** Opening MATERIAL PROVIDED block **

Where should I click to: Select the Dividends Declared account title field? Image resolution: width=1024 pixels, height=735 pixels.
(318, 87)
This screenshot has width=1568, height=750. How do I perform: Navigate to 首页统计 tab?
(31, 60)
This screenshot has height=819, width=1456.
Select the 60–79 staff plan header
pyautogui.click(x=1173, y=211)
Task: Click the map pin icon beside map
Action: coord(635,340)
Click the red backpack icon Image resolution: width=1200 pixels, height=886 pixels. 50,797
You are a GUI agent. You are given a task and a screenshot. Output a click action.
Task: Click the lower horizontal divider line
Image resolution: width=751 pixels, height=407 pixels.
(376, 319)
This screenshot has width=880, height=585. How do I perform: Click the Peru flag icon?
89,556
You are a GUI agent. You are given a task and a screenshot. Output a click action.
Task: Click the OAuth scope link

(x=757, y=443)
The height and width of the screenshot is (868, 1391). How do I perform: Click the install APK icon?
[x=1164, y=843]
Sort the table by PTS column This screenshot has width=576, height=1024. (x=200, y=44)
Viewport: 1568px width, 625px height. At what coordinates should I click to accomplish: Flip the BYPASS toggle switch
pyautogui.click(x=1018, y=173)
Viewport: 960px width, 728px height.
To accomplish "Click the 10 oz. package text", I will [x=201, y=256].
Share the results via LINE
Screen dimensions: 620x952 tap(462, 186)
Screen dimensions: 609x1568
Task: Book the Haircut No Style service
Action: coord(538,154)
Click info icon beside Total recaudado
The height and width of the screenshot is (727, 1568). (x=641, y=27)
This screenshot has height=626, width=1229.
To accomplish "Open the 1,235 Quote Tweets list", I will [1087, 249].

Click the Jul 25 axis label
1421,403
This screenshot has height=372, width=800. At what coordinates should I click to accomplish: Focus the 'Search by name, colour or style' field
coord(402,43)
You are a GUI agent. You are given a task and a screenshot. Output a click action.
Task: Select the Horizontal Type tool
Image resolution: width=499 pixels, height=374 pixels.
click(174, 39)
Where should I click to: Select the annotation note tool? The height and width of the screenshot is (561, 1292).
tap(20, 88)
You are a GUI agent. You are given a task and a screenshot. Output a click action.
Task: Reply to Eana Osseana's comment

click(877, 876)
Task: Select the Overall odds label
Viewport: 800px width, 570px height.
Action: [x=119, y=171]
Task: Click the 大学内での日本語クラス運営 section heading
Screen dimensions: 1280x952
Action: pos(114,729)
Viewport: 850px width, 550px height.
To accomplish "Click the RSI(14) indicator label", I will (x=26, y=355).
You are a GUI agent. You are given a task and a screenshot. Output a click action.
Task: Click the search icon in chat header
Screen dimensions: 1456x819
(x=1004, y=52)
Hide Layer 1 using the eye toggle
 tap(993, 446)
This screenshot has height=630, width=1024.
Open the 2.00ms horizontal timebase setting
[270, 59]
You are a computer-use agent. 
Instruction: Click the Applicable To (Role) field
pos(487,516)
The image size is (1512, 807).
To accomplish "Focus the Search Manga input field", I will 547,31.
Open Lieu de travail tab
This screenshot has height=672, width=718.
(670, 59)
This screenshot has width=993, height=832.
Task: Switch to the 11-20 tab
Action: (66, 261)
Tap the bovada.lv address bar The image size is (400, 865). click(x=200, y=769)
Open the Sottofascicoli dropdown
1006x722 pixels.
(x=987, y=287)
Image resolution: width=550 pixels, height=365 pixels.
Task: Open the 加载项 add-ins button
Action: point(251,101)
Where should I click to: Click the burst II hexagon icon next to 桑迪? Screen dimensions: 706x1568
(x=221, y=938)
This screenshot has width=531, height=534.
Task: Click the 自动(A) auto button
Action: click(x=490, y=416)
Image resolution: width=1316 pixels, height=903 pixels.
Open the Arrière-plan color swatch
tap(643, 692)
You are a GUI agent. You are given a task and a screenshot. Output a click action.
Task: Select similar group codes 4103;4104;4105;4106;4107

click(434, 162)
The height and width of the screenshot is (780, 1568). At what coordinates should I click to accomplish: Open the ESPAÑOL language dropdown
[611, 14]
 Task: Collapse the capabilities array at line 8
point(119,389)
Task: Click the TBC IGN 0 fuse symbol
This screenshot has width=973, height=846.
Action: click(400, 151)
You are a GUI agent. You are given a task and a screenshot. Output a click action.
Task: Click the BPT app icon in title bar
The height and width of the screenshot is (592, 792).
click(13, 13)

** Closing MATERIAL PROVIDED block **

» TASK PROMPT
Copy the material above exactly. Include every line.

» RESPONSE TO THE EXERCISE
Where should I click to: Select the Dividends Declared account title field? Image resolution: width=1024 pixels, height=735 pixels.
(318, 87)
This screenshot has width=1568, height=750. How do I perform: Navigate to 首页统计 tab?
(31, 60)
This screenshot has height=819, width=1456.
Select the 60–79 staff plan header
pyautogui.click(x=1173, y=211)
Task: Click the map pin icon beside map
Action: coord(635,340)
Click the red backpack icon Image resolution: width=1200 pixels, height=886 pixels. 50,797
You are a GUI agent. You are given a task and a screenshot. Output a click action.
Task: Click the lower horizontal divider line
Image resolution: width=751 pixels, height=407 pixels.
(376, 319)
This screenshot has width=880, height=585. How do I perform: Click the Peru flag icon?
89,556
You are a GUI agent. You are given a task and a screenshot. Output a click action.
Task: Click the OAuth scope link

(x=757, y=443)
The height and width of the screenshot is (868, 1391). How do I perform: Click the install APK icon?
[x=1164, y=843]
Sort the table by PTS column This screenshot has width=576, height=1024. (x=200, y=44)
Viewport: 1568px width, 625px height. At what coordinates should I click to accomplish: Flip the BYPASS toggle switch
pyautogui.click(x=1018, y=173)
Viewport: 960px width, 728px height.
To accomplish "Click the 10 oz. package text", I will [x=201, y=256].
Share the results via LINE
Screen dimensions: 620x952 tap(462, 186)
Screen dimensions: 609x1568
Task: Book the Haircut No Style service
Action: coord(538,154)
Click info icon beside Total recaudado
The height and width of the screenshot is (727, 1568). (x=641, y=27)
This screenshot has height=626, width=1229.
To accomplish "Open the 1,235 Quote Tweets list", I will [1087, 249].

Click the Jul 25 axis label
1421,403
This screenshot has height=372, width=800. At what coordinates should I click to accomplish: Focus the 'Search by name, colour or style' field
coord(402,43)
You are a GUI agent. You are given a task and a screenshot. Output a click action.
Task: Select the Horizontal Type tool
Image resolution: width=499 pixels, height=374 pixels.
click(174, 39)
Where should I click to: Select the annotation note tool? The height and width of the screenshot is (561, 1292).
tap(20, 88)
You are a GUI agent. You are given a task and a screenshot. Output a click action.
Task: Reply to Eana Osseana's comment

click(877, 876)
Task: Select the Overall odds label
Viewport: 800px width, 570px height.
Action: [x=119, y=171]
Task: Click the 大学内での日本語クラス運営 section heading
Screen dimensions: 1280x952
Action: pos(114,729)
Viewport: 850px width, 550px height.
To accomplish "Click the RSI(14) indicator label", I will (x=26, y=355).
You are a GUI agent. You are given a task and a screenshot. Output a click action.
Task: Click the search icon in chat header
Screen dimensions: 1456x819
(x=1004, y=52)
Hide Layer 1 using the eye toggle
 tap(993, 446)
This screenshot has height=630, width=1024.
Open the 2.00ms horizontal timebase setting
[270, 59]
You are a computer-use agent. 
Instruction: Click the Applicable To (Role) field
pos(487,516)
The image size is (1512, 807).
To accomplish "Focus the Search Manga input field", I will 547,31.
Open Lieu de travail tab
This screenshot has height=672, width=718.
(670, 59)
This screenshot has width=993, height=832.
Task: Switch to the 11-20 tab
Action: (66, 261)
Tap the bovada.lv address bar The image size is (400, 865). click(x=200, y=769)
Open the Sottofascicoli dropdown
1006x722 pixels.
(x=987, y=287)
Image resolution: width=550 pixels, height=365 pixels.
Task: Open the 加载项 add-ins button
Action: point(251,101)
Where should I click to: Click the burst II hexagon icon next to 桑迪? Screen dimensions: 706x1568
(x=221, y=938)
This screenshot has width=531, height=534.
Task: Click the 自动(A) auto button
Action: click(x=490, y=416)
Image resolution: width=1316 pixels, height=903 pixels.
Open the Arrière-plan color swatch
tap(643, 692)
You are a GUI agent. You are given a task and a screenshot. Output a click action.
Task: Select similar group codes 4103;4104;4105;4106;4107

click(434, 162)
The height and width of the screenshot is (780, 1568). At what coordinates should I click to accomplish: Open the ESPAÑOL language dropdown
[611, 14]
 Task: Collapse the capabilities array at line 8
point(119,389)
Task: Click the TBC IGN 0 fuse symbol
This screenshot has width=973, height=846.
Action: click(400, 151)
You are a GUI agent. You are given a task and a screenshot. Output a click action.
Task: Click the BPT app icon in title bar
The height and width of the screenshot is (592, 792).
click(13, 13)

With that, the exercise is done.